*** Opening DATA EXCERPTS ***

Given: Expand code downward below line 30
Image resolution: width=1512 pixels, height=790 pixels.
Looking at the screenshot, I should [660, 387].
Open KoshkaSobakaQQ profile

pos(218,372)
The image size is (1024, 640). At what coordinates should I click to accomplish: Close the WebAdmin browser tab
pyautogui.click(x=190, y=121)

*** Closing DATA EXCERPTS ***
*** Opening DATA EXCERPTS ***

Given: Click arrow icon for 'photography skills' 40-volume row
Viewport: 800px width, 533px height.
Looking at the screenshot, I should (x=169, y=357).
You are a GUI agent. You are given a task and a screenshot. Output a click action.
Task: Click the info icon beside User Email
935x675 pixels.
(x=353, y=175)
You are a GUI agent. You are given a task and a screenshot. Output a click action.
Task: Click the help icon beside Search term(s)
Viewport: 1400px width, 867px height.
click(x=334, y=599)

*** Closing DATA EXCERPTS ***
*** Opening DATA EXCERPTS ***

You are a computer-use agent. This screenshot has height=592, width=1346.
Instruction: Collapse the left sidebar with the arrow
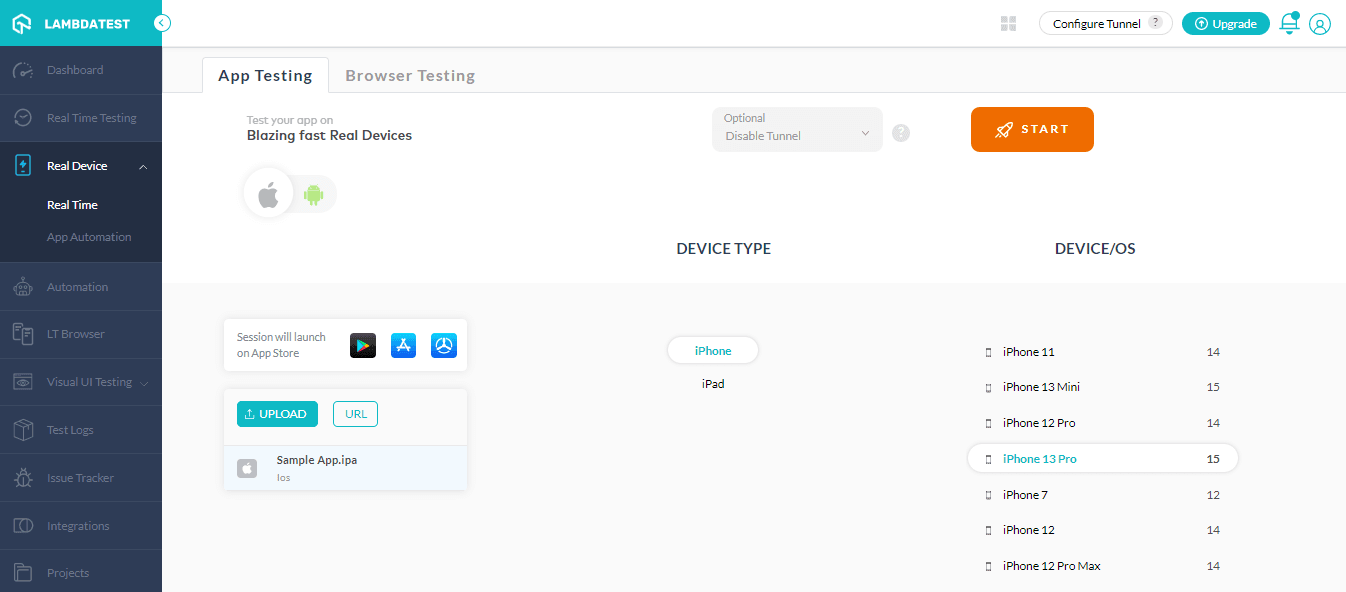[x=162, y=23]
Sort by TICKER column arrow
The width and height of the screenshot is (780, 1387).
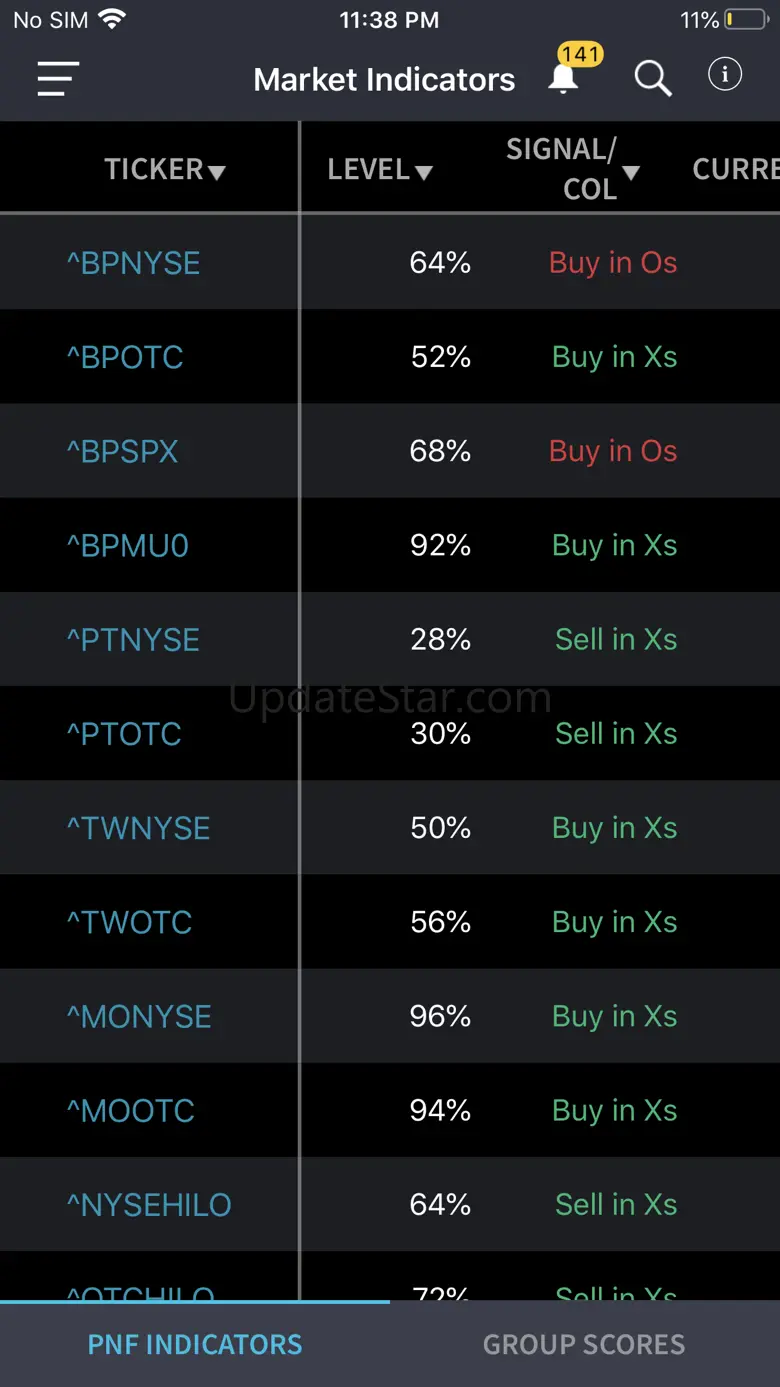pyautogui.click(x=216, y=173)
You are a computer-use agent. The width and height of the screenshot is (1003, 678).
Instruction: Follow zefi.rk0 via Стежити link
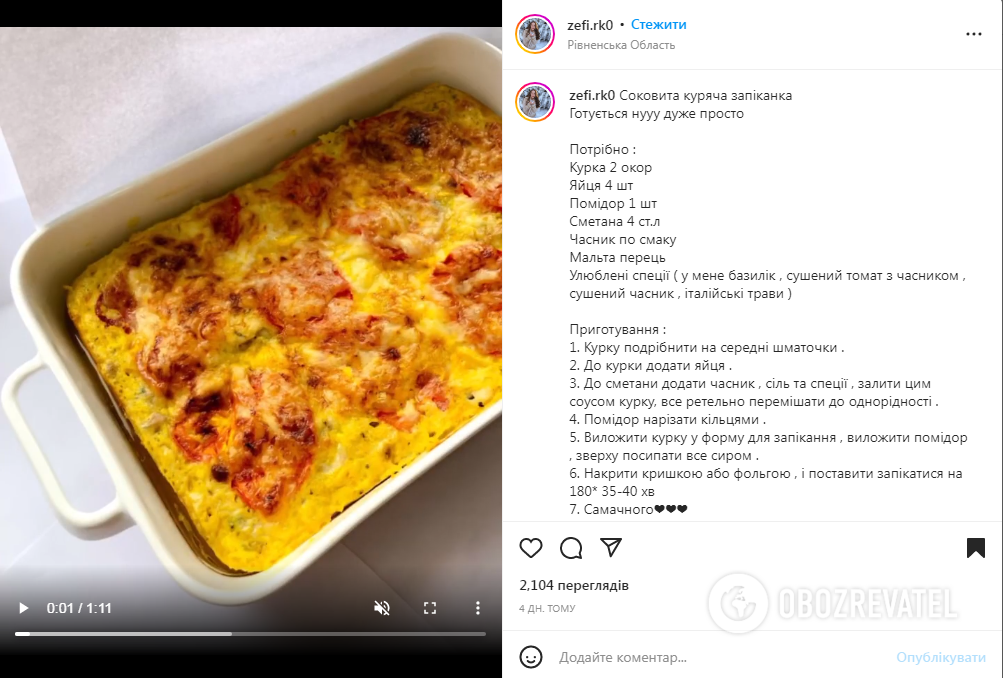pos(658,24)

*** Closing DATA EXCERPTS ***

Collect the lines of the records that include the string "agent".

SOLUTION TO THE EXERCISE –
You are a GUI agent. You are given a task and a screenshot. Output a click action.
You are a GUI agent. You are given a task and a screenshot. Output a click action.
You are a computer-use agent. This screenshot has height=592, width=1346.
You are a computer-use agent. The width and height of the screenshot is (1003, 678).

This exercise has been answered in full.